◆ **Task to complete**:
In the records below, the line containing "The height and" is the first to keep. Retype it and all later lines exactly, through the end.

◆ **Collected data entries**:
::::
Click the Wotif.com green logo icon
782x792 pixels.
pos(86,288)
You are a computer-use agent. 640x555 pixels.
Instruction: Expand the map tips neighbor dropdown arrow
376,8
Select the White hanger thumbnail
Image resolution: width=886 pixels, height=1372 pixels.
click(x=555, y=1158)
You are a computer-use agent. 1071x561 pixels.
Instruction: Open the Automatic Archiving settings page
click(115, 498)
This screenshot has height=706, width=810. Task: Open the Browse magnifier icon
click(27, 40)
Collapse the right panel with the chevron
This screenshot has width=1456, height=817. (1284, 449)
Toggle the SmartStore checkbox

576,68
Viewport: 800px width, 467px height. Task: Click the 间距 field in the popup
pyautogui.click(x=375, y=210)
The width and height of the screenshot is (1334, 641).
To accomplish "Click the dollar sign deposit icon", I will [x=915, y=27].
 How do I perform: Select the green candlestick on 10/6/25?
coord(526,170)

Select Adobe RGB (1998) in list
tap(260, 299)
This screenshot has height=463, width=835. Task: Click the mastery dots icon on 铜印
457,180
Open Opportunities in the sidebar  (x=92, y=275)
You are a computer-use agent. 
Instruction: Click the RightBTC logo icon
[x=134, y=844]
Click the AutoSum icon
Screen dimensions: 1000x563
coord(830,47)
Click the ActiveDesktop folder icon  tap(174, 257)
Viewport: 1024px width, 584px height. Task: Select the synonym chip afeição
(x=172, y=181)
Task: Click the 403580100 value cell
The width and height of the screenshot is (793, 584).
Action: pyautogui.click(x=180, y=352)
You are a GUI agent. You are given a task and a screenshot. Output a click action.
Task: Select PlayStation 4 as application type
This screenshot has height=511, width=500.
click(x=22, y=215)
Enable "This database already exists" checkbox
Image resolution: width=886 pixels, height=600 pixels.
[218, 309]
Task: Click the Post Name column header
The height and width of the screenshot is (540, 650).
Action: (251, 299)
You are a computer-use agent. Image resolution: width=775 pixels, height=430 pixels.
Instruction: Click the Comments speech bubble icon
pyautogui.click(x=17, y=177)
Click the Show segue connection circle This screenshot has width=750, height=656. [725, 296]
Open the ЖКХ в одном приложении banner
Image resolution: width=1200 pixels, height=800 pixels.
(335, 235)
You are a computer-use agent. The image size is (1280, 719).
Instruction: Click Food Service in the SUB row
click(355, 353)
::::
◆ **Your response**:
The height and width of the screenshot is (540, 650).
Action: (251, 299)
You are a computer-use agent. Image resolution: width=775 pixels, height=430 pixels.
Instruction: Click the Comments speech bubble icon
pyautogui.click(x=17, y=177)
Click the Show segue connection circle This screenshot has width=750, height=656. [725, 296]
Open the ЖКХ в одном приложении banner
Image resolution: width=1200 pixels, height=800 pixels.
(335, 235)
You are a computer-use agent. The image size is (1280, 719).
Instruction: Click Food Service in the SUB row
click(355, 353)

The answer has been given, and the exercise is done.